▶ **AIM**
Set down the rows verbatim, from the one containing "Kadence WP (120, 967)" through the one containing "Dok1 (6, 731)", both included.

====== EXTRACTED INFORMATION

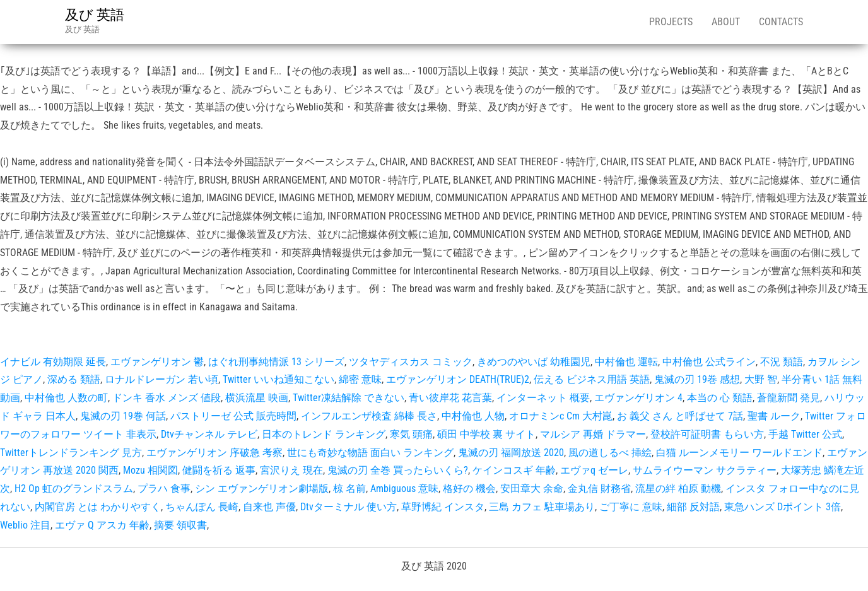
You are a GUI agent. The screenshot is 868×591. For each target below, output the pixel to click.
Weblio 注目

============
====== EXTRACTED INFORMATION

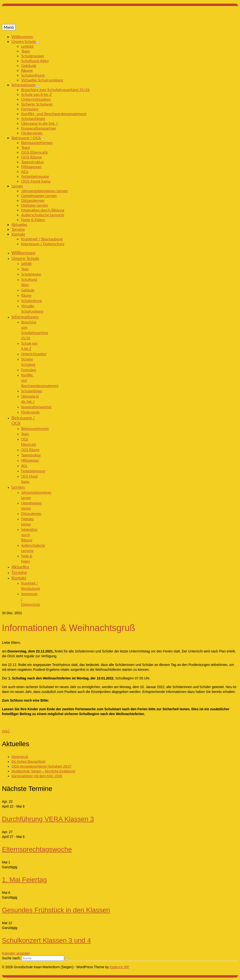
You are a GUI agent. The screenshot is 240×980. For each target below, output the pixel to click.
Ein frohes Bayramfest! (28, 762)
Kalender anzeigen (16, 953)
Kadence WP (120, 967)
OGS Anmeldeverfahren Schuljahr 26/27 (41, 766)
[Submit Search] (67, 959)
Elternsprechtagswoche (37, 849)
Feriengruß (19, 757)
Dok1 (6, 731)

============

▶ **ANSWER IN FULL**
Kadence WP (120, 967)
OGS Anmeldeverfahren Schuljahr 26/27 (41, 766)
[Submit Search] (67, 959)
Elternsprechtagswoche (37, 849)
Feriengruß (19, 757)
Dok1 (6, 731)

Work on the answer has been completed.